PAGE –
03 février 2009

Futur antérieur du passé recomposé

La Vie derrière soi

Chronique d'une jeunesse sacrifiée
Par Emilie Gary

La première chose que je peux vous dire c'est qu'on habitait au 3) étage avec ascenseur et que  Giulia, avec tous les sous qu'elle y mettait dans cet appart' de seulement deux pièces, c'était une vraie source de vie quotidienne, avec tous les soucis et les peines.
C'était pas grand mais suffisant pour deux. Sans animaux. Y avait du vis à vis rue du Soucy. Dans l'appartement d'en face, celui qu'on appelait le mouroir, ils étaient deux aussi. Deux hommes. Un vieux et un plus vieux, tout barbu et tordu. Le moins vieux, il peignait des tableaux, décorait la maison et gueulait tous les jours de 9h à 11h et de 15h à 16h sur le très vieux. Même que des fois on croyait qu'il y passerait, par la fenêtre ou par une crise cardiaque. On appelait cet appartement le mouroir, du fait que tous les locataires qui y habitaient finissaient par disparaître dans des délais étonnement courts. D'où notre inquiétude pour le très vieux.
Nous aussi on gueulait parfois; mais vers  20h-20h30, durant le journal télévisé. On gueulait quand on nous racontait qu'il allait falloir travailler 39h par semaine durant 41 ans (au début) et sans être assuré d'avoir une retraite. Moi, mon taf, même s'il est agréable parfois, jl'aimais pas tant que ça, et de moins en moins à cause de mon patron. On m'a dit "travailler plus pour gagner plus"...J'ai commencé à tirer la gueule sachant que le retard, il était pas du côté du nombre d'heure que j'effectuais mais du coté des augmentations de salaire : 1080 euros net par mois pour un bac +4 trilingue. C'était le salaire d'une caissière après 10 ans d'ancienneté, alors il paraissait que je devais pas me plaindre. Même si le moindre appart' se louait 600  euros par mois dans ma jolie ville de Nice, là où le maire est un motard, mais dont le prénom n'est pas Patrick. En 2007, ce monsieur, qui voulait devenir maire après avoir été secrétaire à l'outre mer, avait lutté pour que les niçois prennent le bus dans tous le département pour un euro. Mais lui voyageait parfois en jet privé: 138 000 euros pour le trajet le plus long: New York-Nice via Paris. C'était l'année du Grennelle de l'environnement.

LISTE DES ENREGISTREMENTS –
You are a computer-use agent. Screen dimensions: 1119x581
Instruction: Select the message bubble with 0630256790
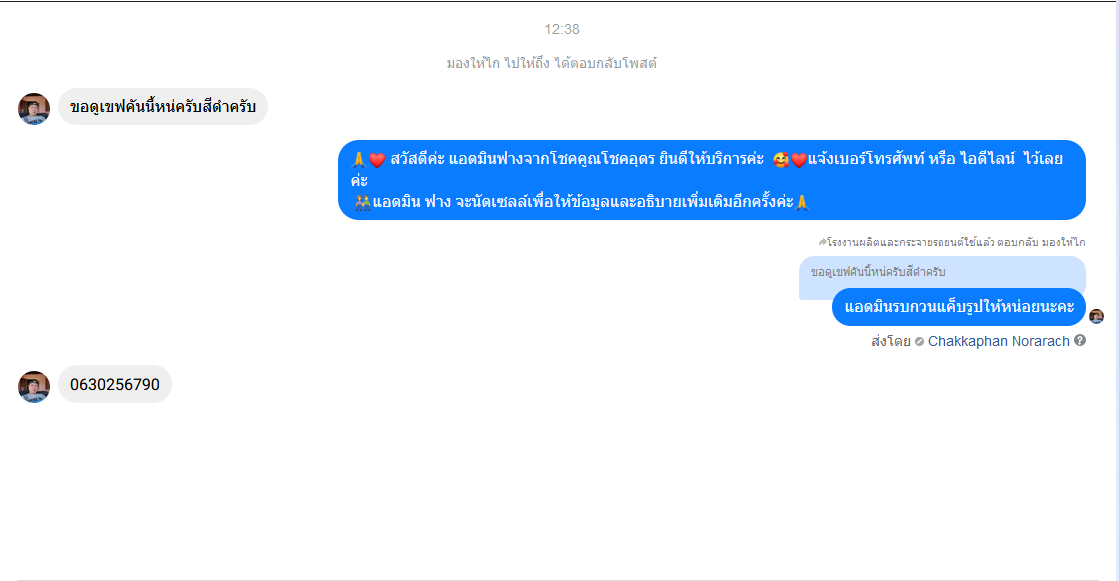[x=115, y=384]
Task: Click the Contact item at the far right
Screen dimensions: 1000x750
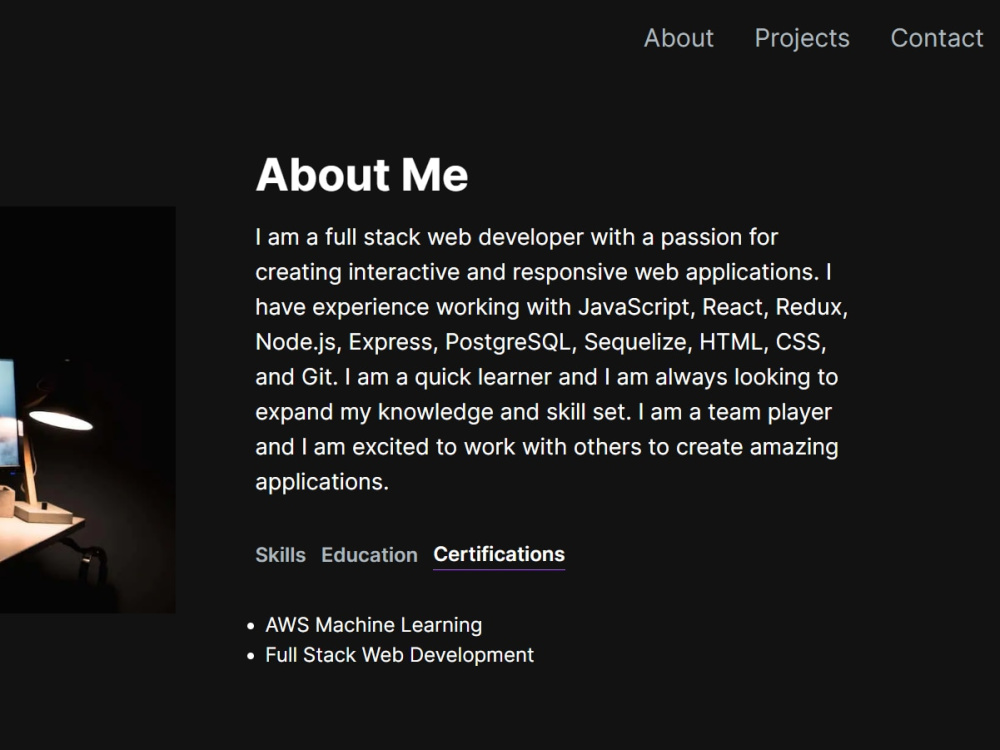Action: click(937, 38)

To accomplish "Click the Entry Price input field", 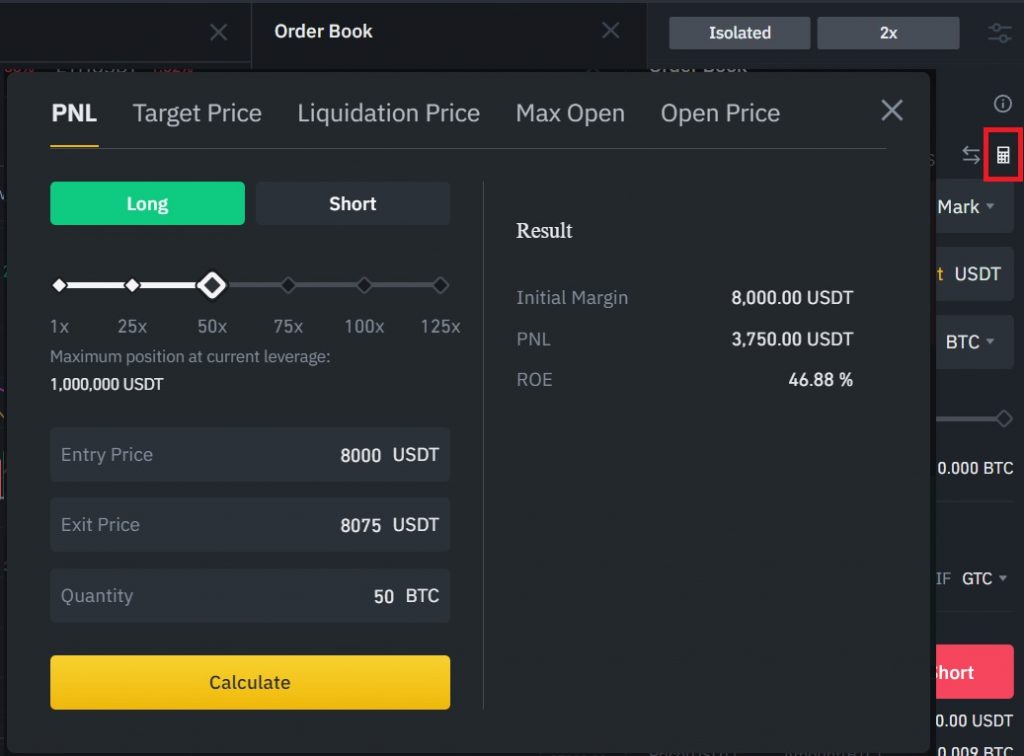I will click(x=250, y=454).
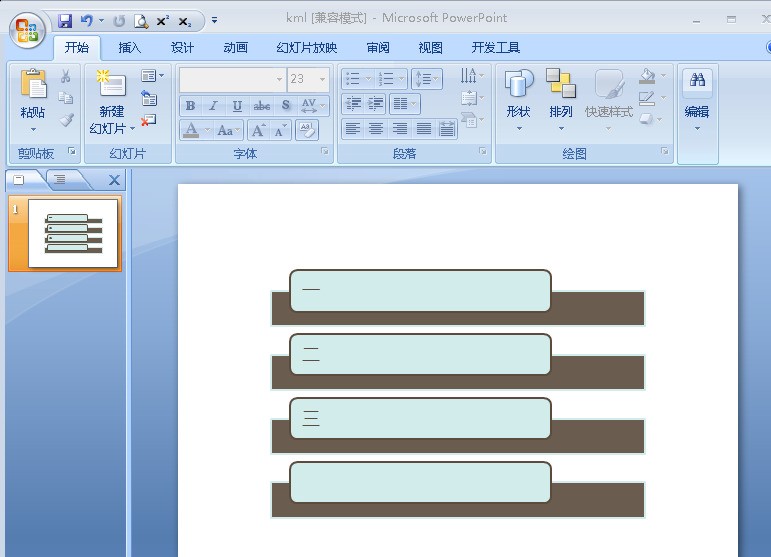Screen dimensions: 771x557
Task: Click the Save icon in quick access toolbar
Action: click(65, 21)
* * *
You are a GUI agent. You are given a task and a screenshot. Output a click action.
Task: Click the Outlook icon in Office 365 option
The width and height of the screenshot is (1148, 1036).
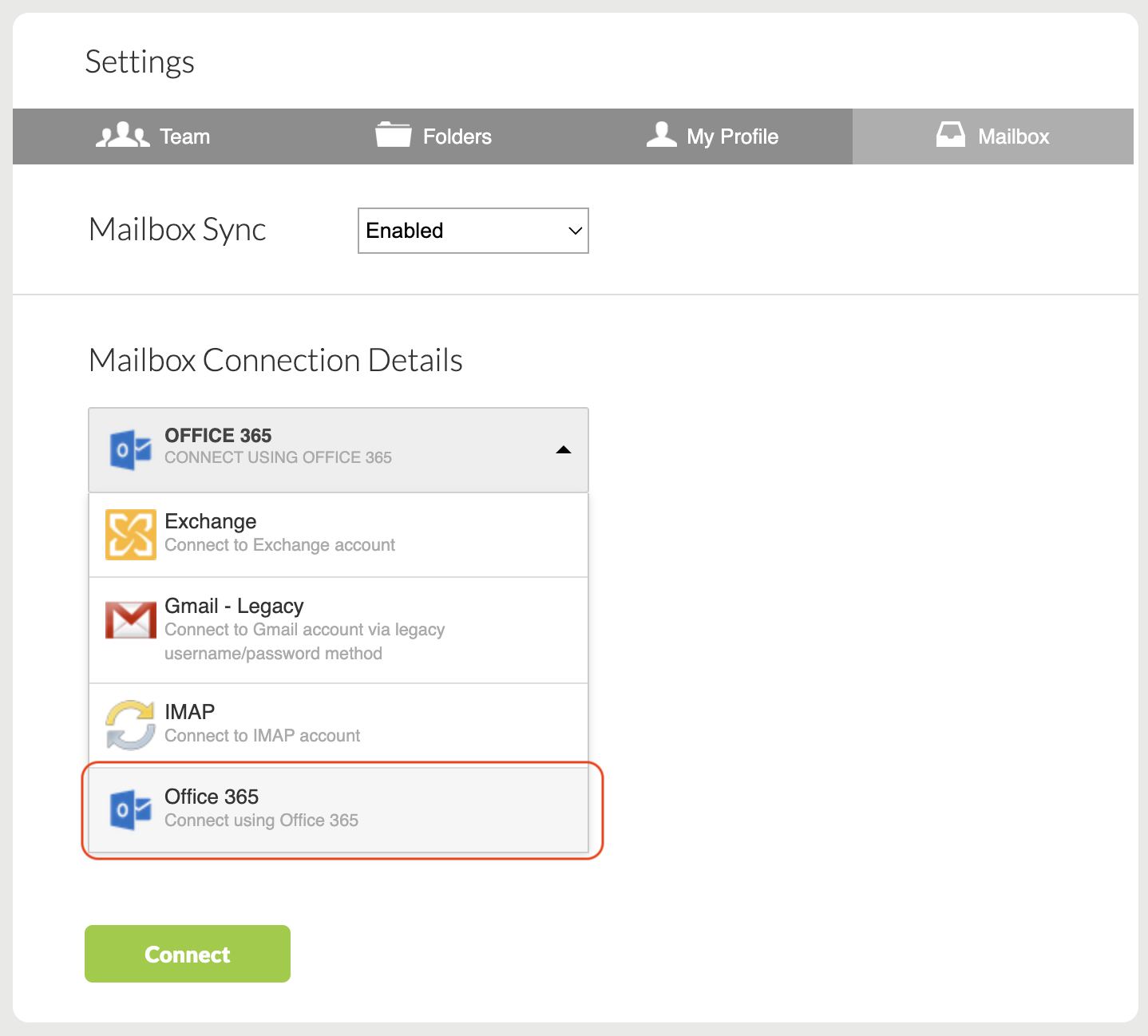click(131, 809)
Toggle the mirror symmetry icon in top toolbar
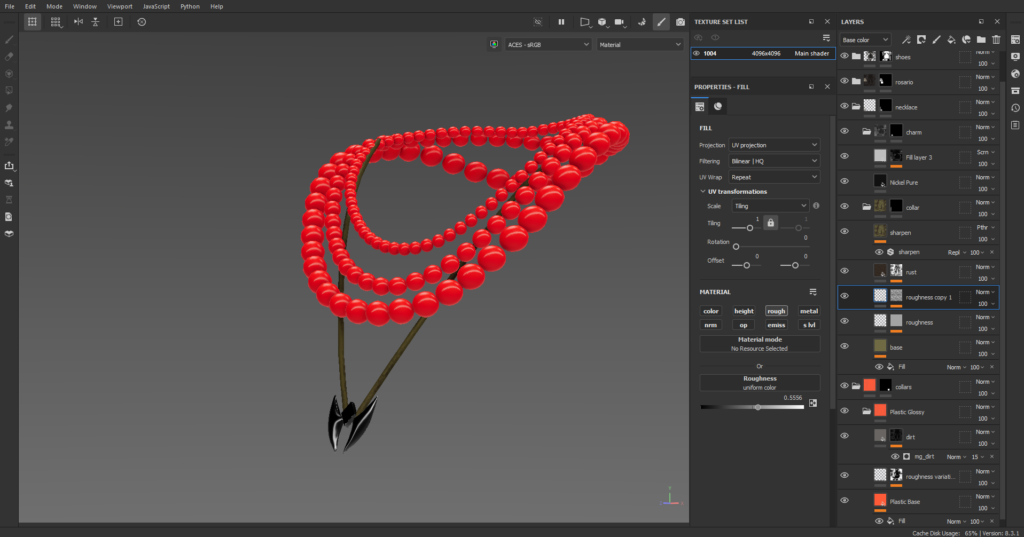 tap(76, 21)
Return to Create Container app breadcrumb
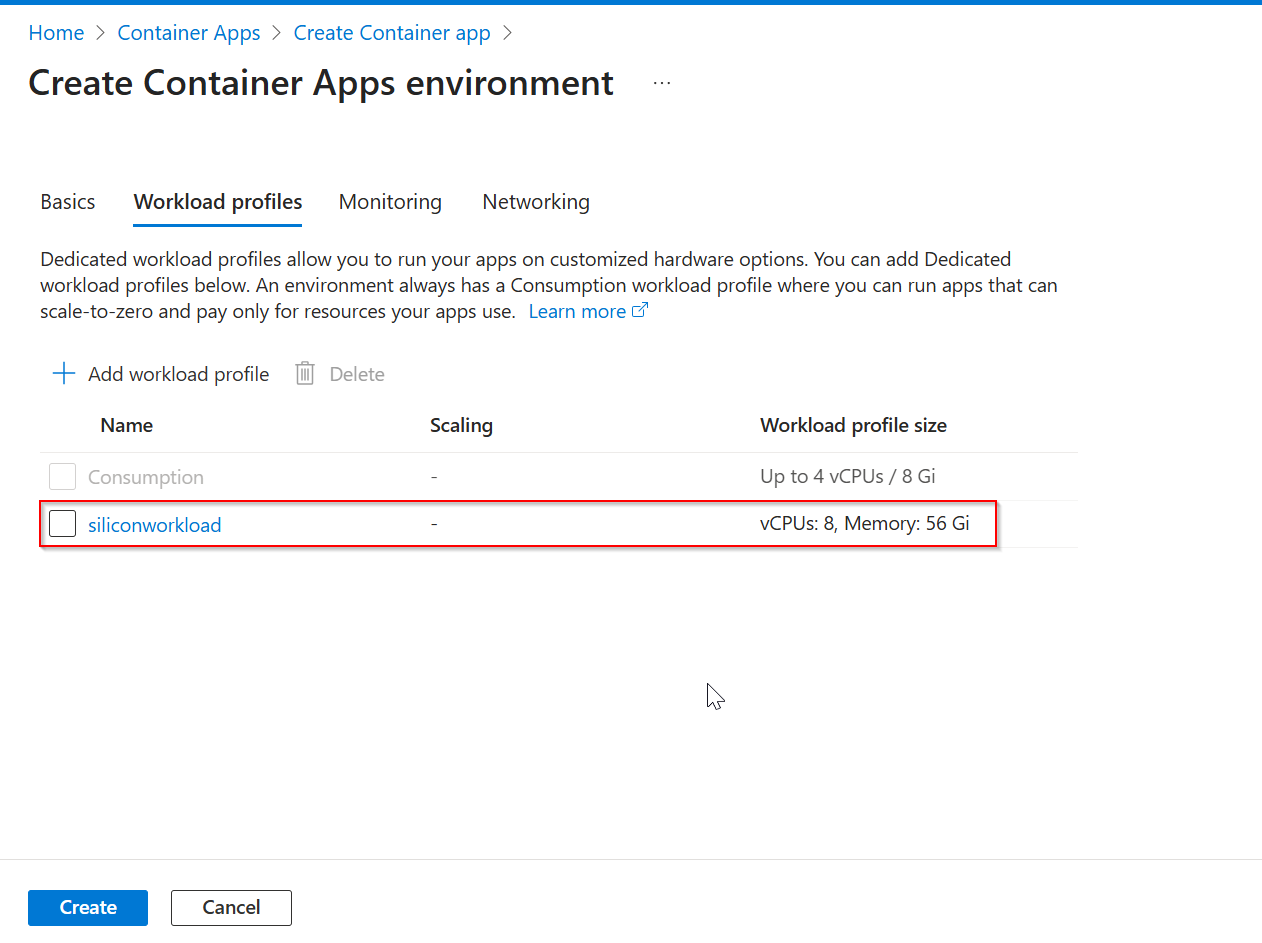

CONSIGNE – Recopiez à l'identique le passage de la chronique qui va de « La première chose » jusqu'à « et les peines. » inclus.

SOLUTION RÉDIGÉE –
La première chose que je peux vous dire c'est qu'on habitait au 3) étage avec ascenseur et que  Giulia, avec tous les sous qu'elle y mettait dans cet appart' de seulement deux pièces, c'était une vraie source de vie quotidienne, avec tous les soucis et les peines.